ぬいぐるみ爆弾の恐怖

 

 

 

ボスニアでぬいぐるみ爆弾が使われていたということを、
高校生の英語の長文問題で読んで初めて知った。

爆撃を避けるために家を空けた隙を狙って、
その家の子どもが残したぬいぐるみに爆弾を埋め込んだ、
という話だ。
その結果、いとけない5歳の女の子が
無惨に命を奪われたという。

たまたま英語の解釈について質問されただけなのだが、
ぼくはやや正気を失って、
まったくこれは最低最悪の兵器だ、
と質問内容も忘れて声を荒らげてしまった。
質問をした当の高校生が
「兵器としてはなかなかいい考えじゃないですか」
なんて言うからますますムキになって、
「第1次世界大戦までの戦争は、軍人同士の戦いだった。
戦争は本来そういうルールでやるべきものだ。
それなのに、非戦闘員の最たる者である女の子を狙うとは
何たる卑劣だ。」とか何とか、一席ぶってしまったのさ。

授業を終えた後もその話が頭を離れなかったので、
インターネットで調べてみた。

ところが、いくら調べてみても、納得のいく記事が出てこない。
ぼくの探し方が悪いのか、何件かヒットはするのだが、
話の出所はみな同じなのだ。
こういう場合、ぼくは話を鵜呑みにしないことに決めている。

ややこしい言い方だが、
これを人間存在のあり方を示した「真実」と見なすことは構わないが、
現実に起きた「事実」として捉えることには慎重でいたいのだ。

この唯一の出所というのは、K柳T子さんだった。
彼女の本はきっと数十万部売れているだろうから、
ぬいぐるみ爆弾の話は、すでに何十万人かの人が知っている有名な事件といってよい。
それでは何十万人が信じていることを理由にこの話を事実と見なしてよいかと言えば、それは別問題だろう。

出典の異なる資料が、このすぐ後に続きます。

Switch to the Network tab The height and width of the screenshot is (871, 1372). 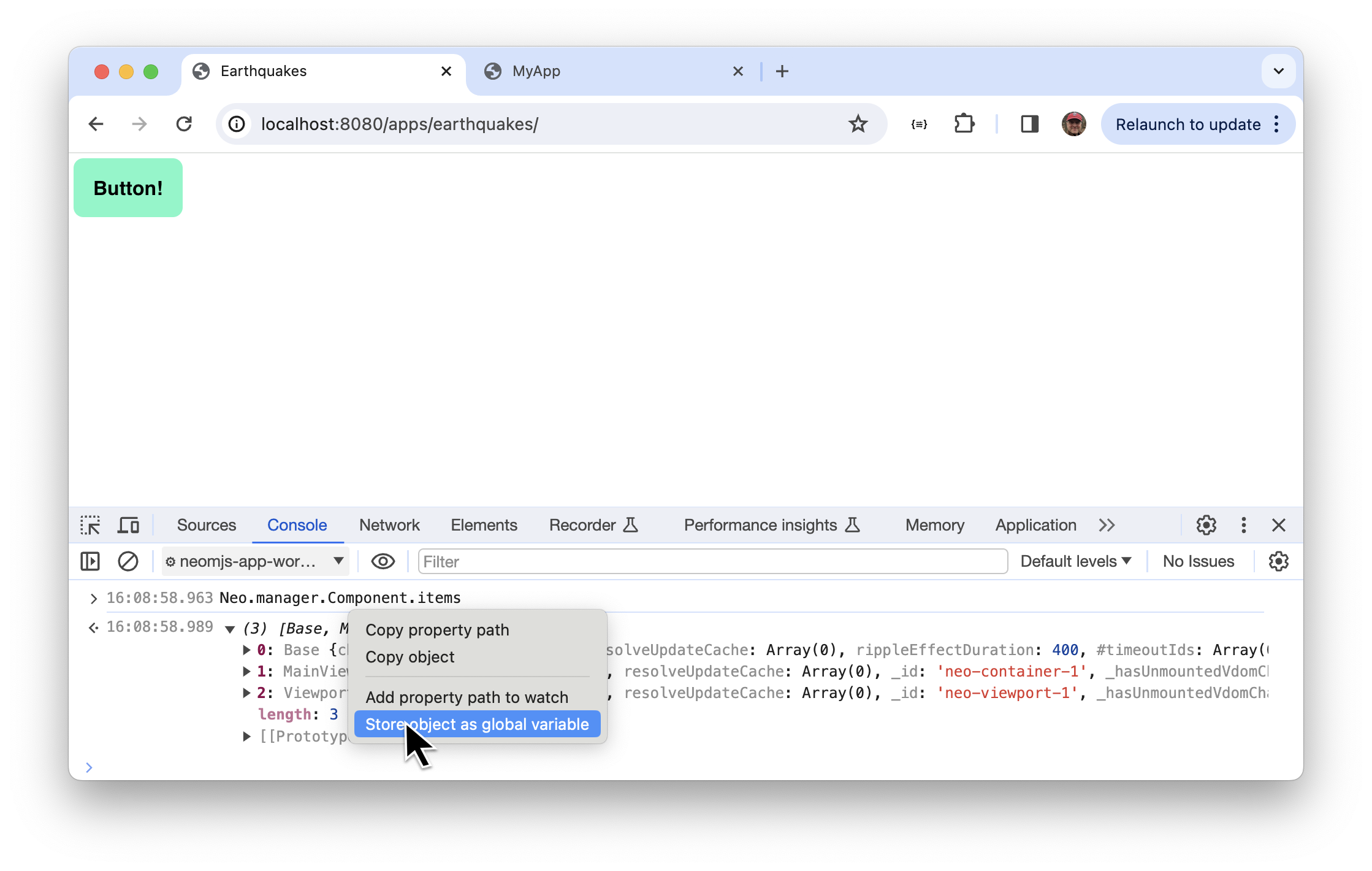389,525
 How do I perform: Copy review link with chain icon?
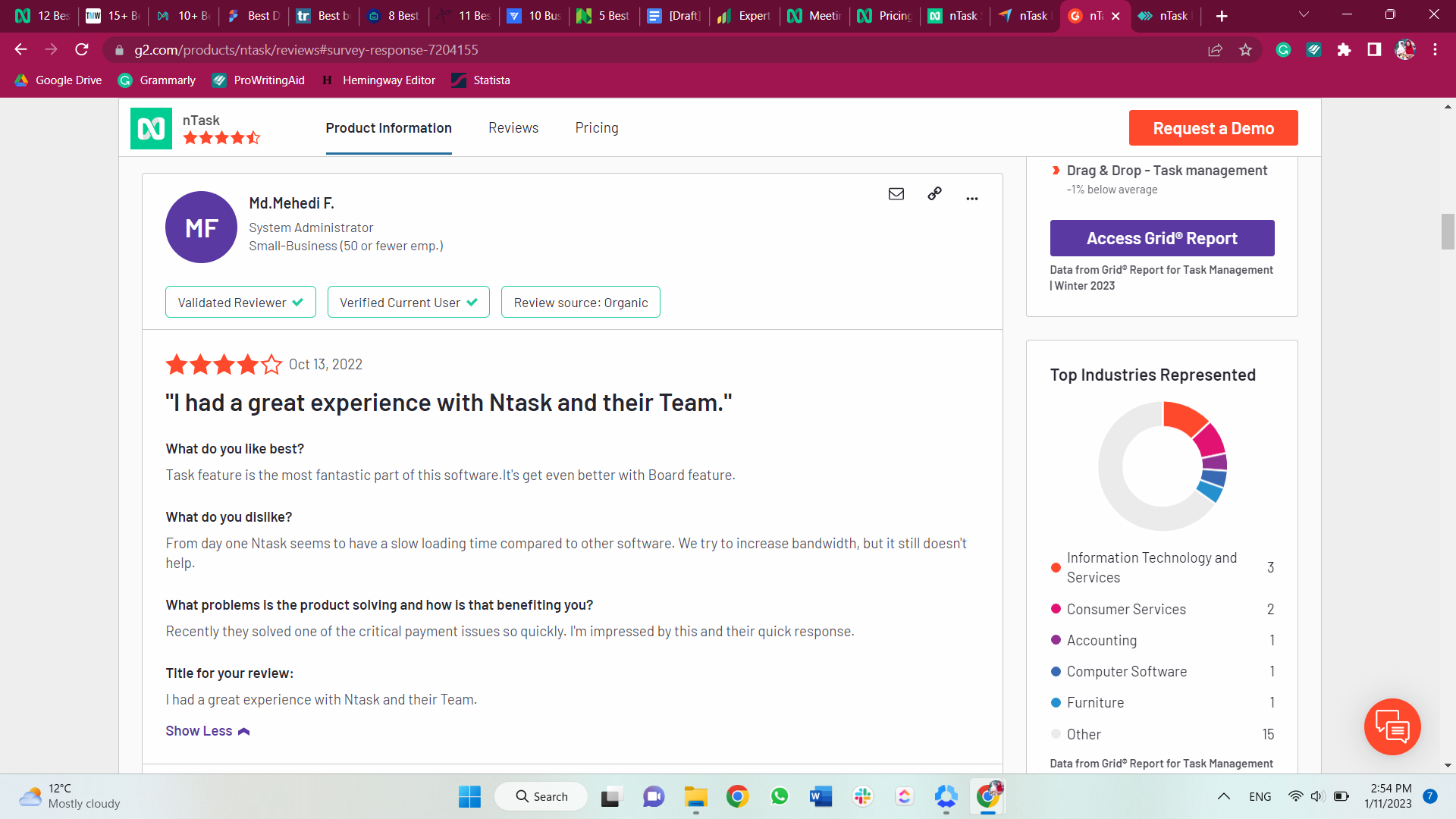934,194
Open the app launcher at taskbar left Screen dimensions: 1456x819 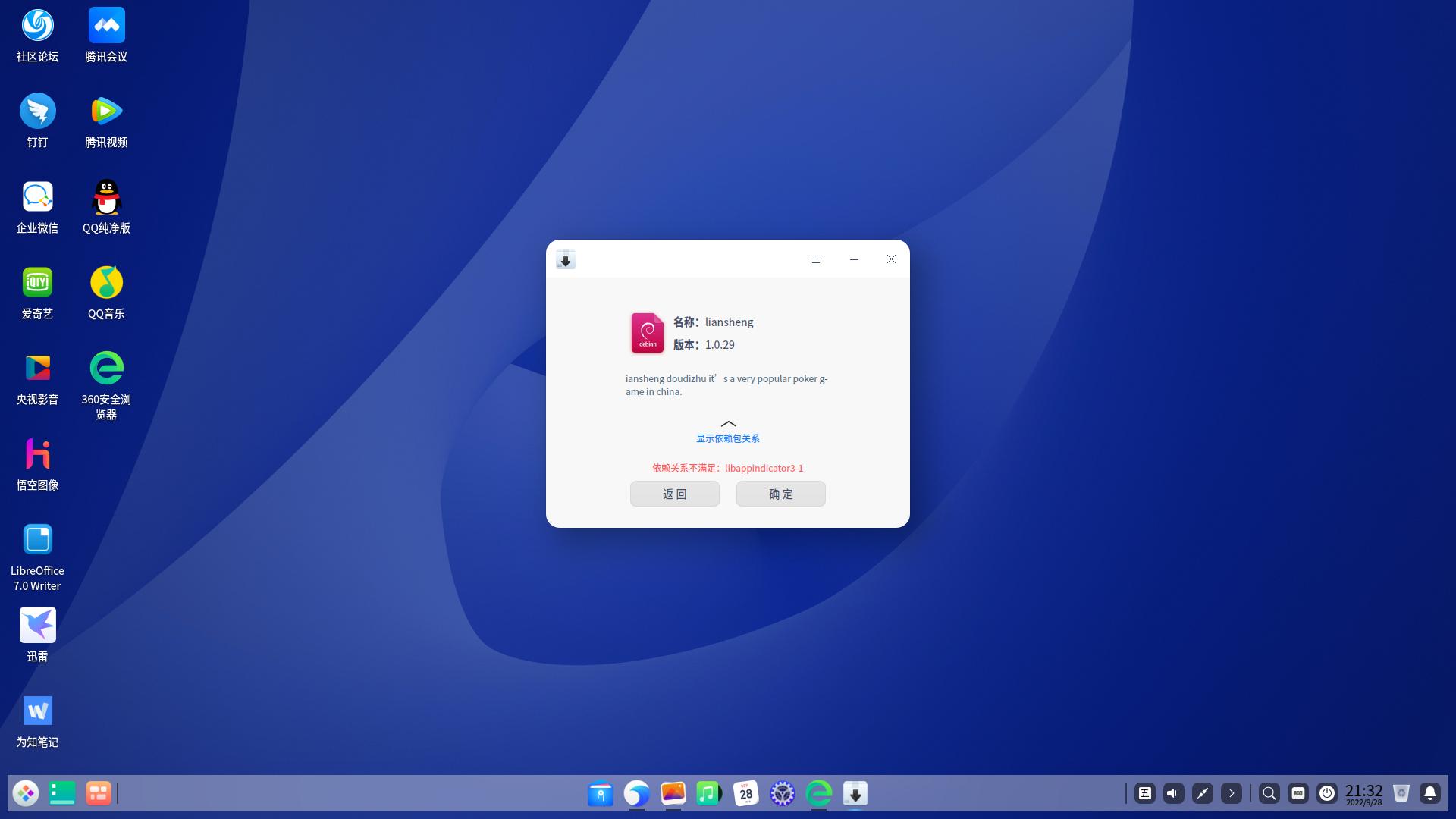pyautogui.click(x=27, y=793)
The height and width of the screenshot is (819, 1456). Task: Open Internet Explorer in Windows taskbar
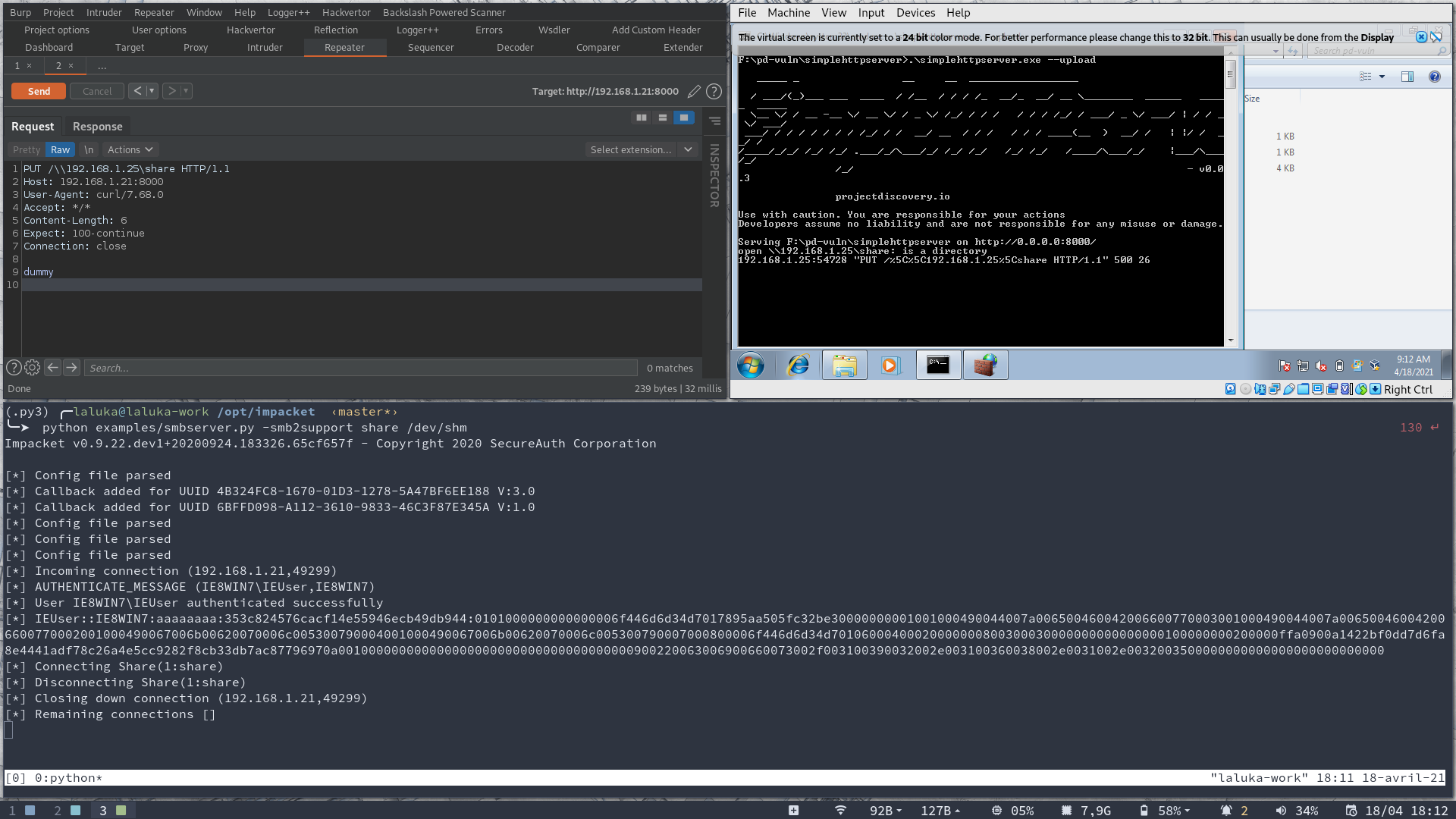coord(798,366)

あったかなかったか、なんてことは、多数決で決まるものではない。
著名な人がまごころを込めて書いた本なのだから間違いない、というものでもない。
まして「こどもを狙うぬいぐるみ爆弾の存在を疑うなんて、あなたには良心ってものがないの?」なんて話になるとこれはもう、理屈にもなっていない。

この件について、トットちゃん以外の報道をご存知の方は、知らせていただけないだろうか。
ぼくは実際、本当のところが知りたくてたまらないのだ。